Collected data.
————————

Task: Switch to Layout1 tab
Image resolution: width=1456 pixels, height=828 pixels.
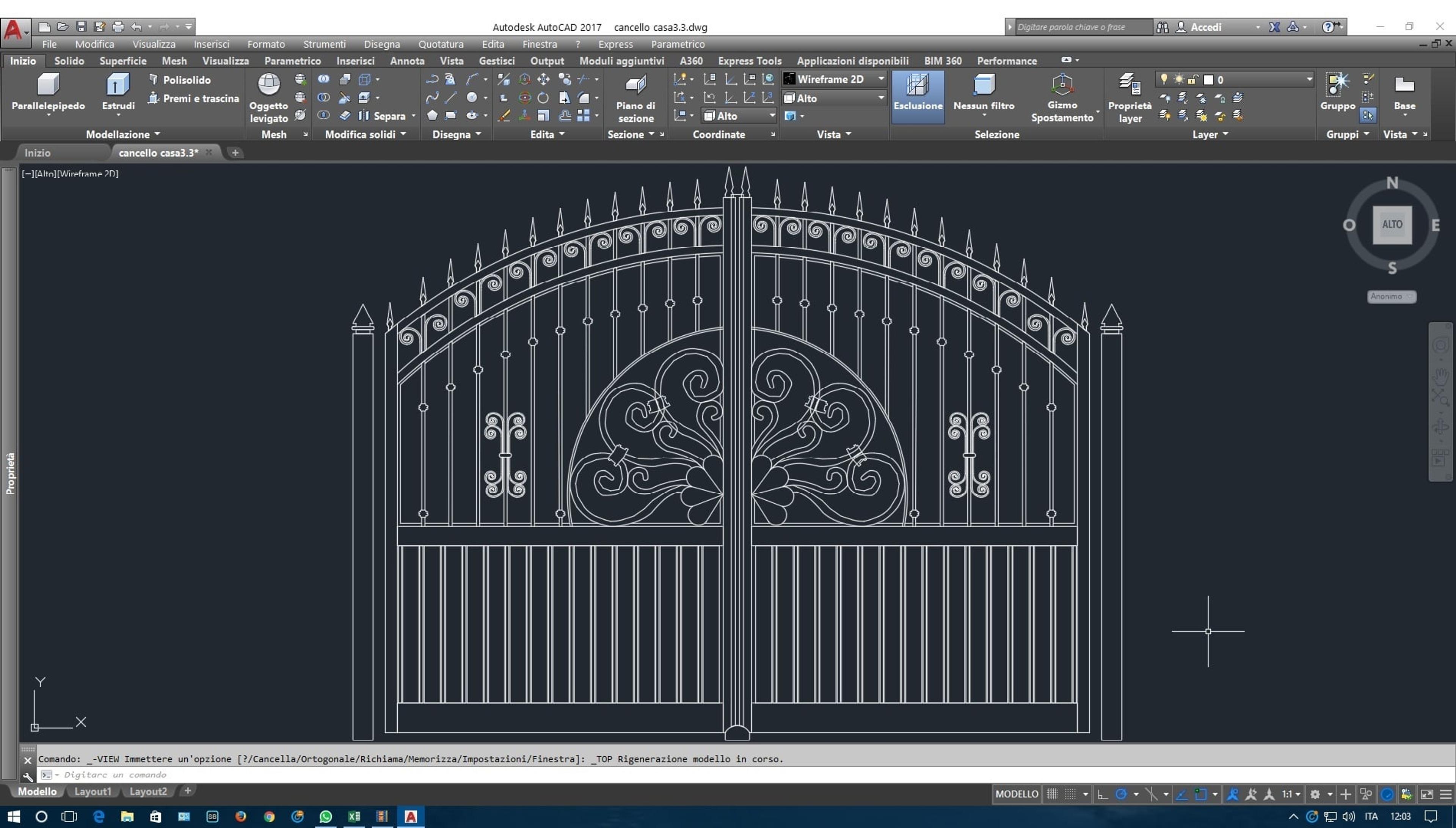Action: click(x=93, y=791)
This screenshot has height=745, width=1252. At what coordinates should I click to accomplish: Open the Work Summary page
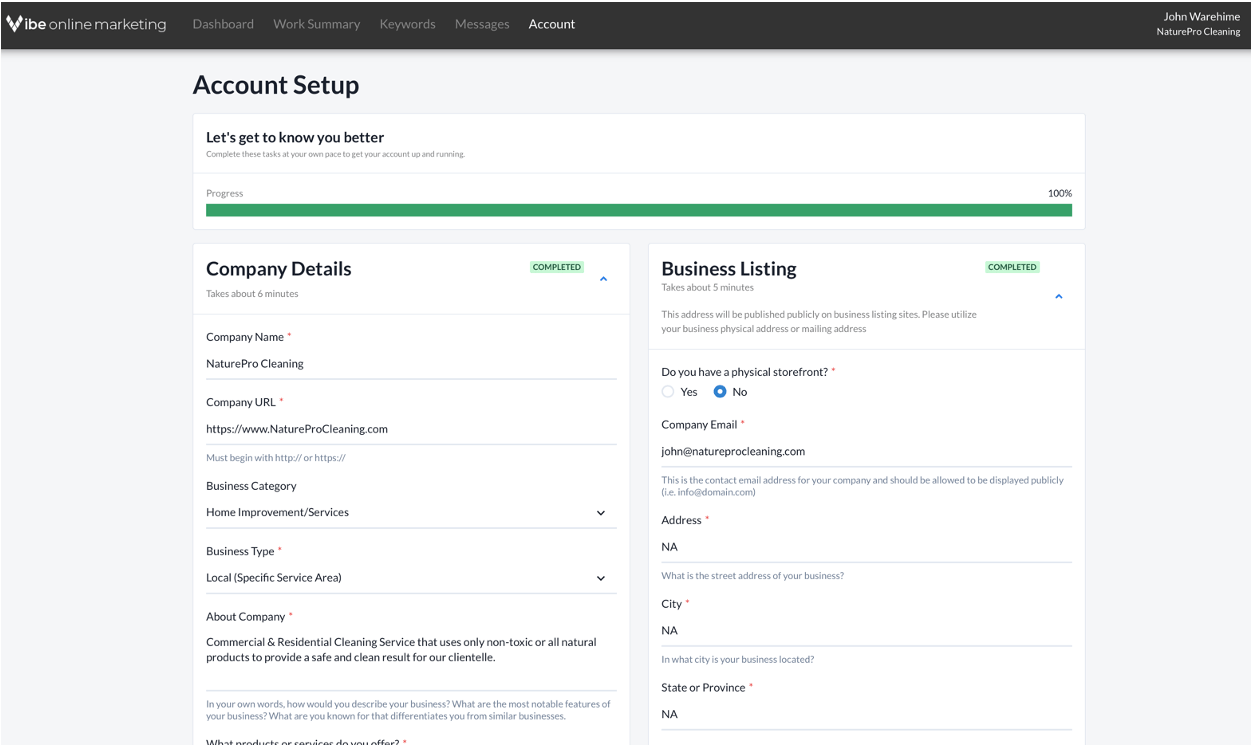click(316, 24)
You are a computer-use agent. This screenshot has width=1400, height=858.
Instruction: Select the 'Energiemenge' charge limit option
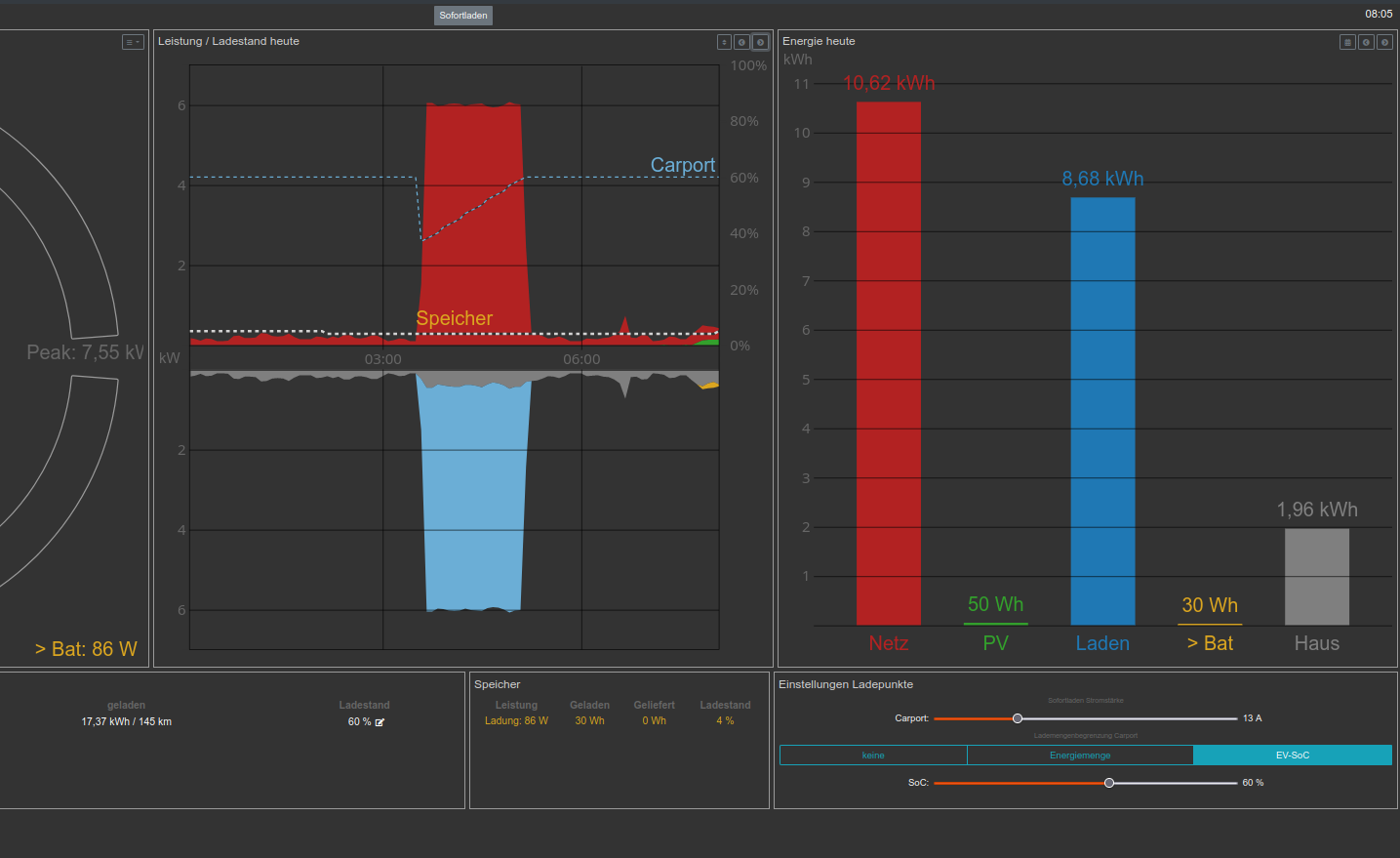tap(1080, 756)
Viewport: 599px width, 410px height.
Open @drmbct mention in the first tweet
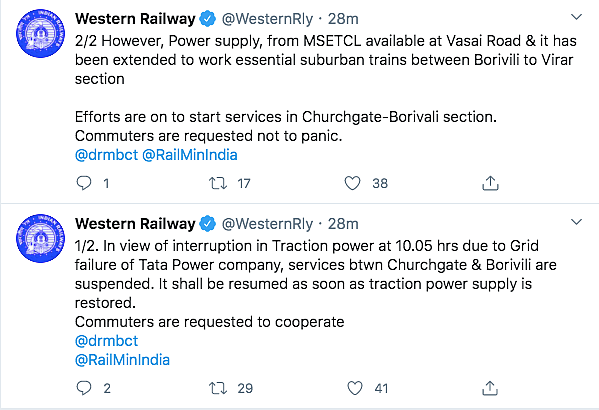[x=106, y=155]

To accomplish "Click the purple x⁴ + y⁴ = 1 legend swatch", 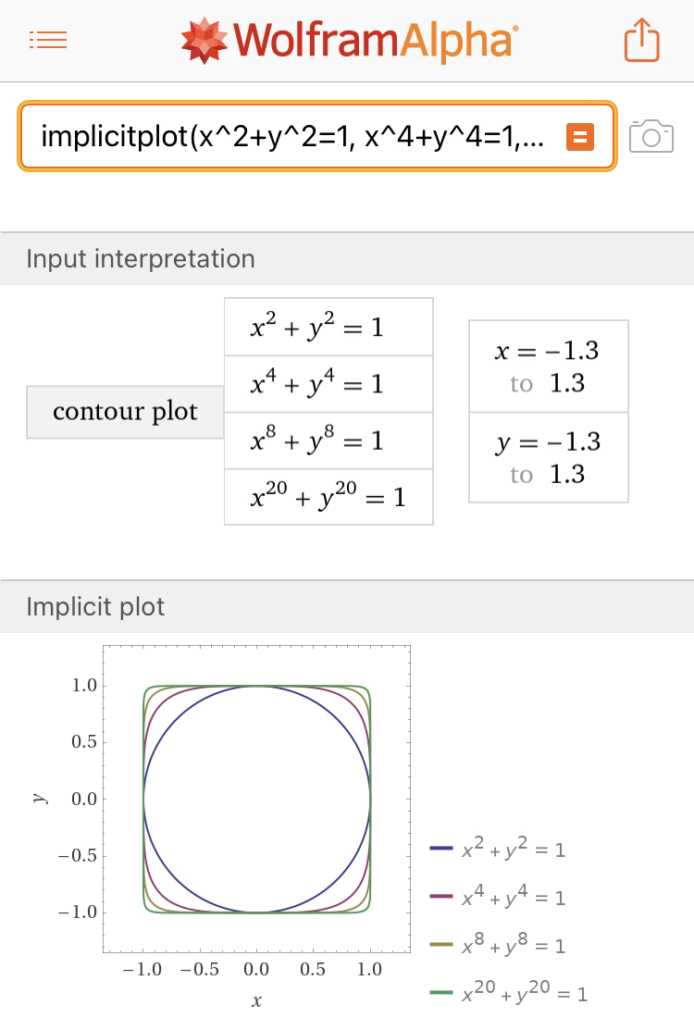I will pos(443,898).
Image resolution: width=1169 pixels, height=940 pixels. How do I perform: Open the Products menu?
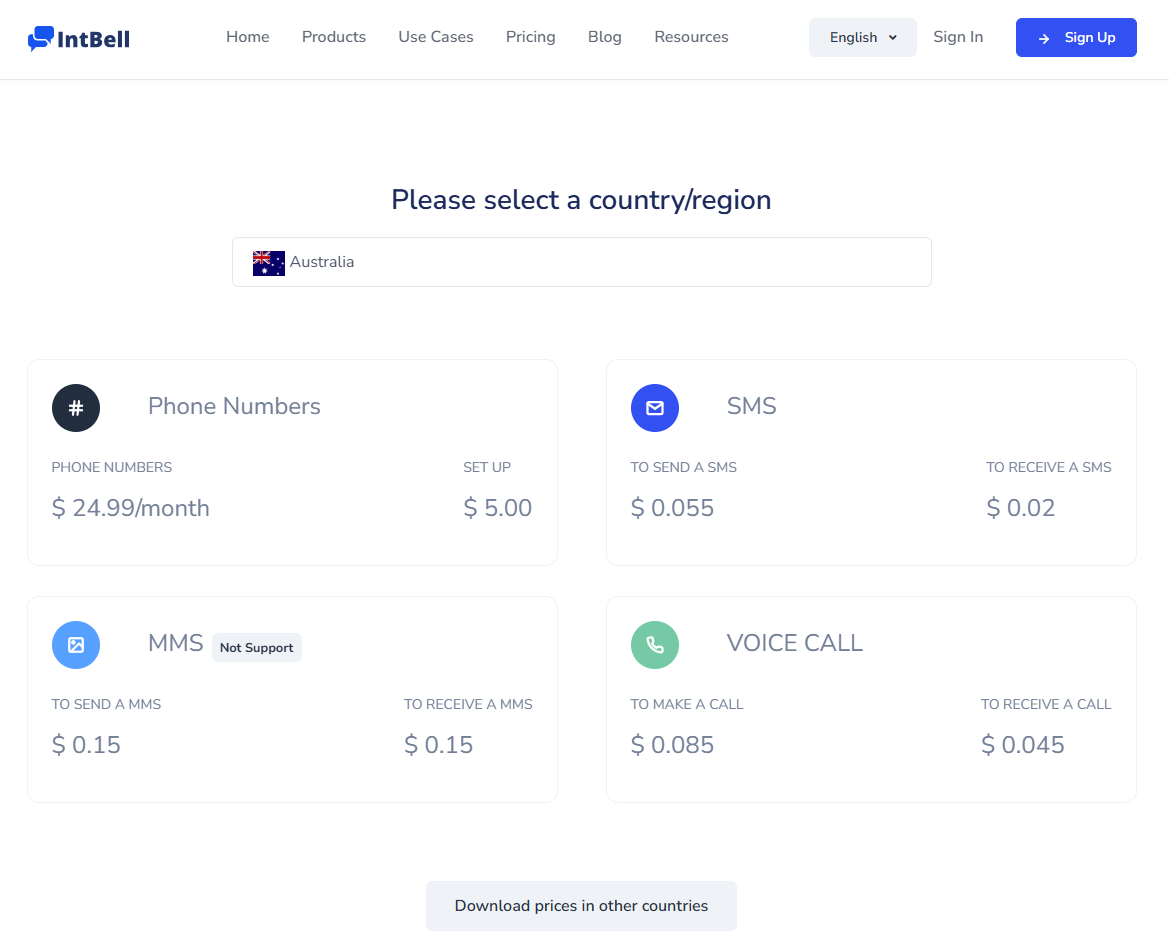click(334, 37)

————————

Problem statement. Return verbatim every line from the one holding "Image resolution: width=1169" to the end of the records above. Do not copy the pictures.

Your response.
Image resolution: width=1169 pixels, height=940 pixels. How do I perform: Open the Products menu?
click(334, 37)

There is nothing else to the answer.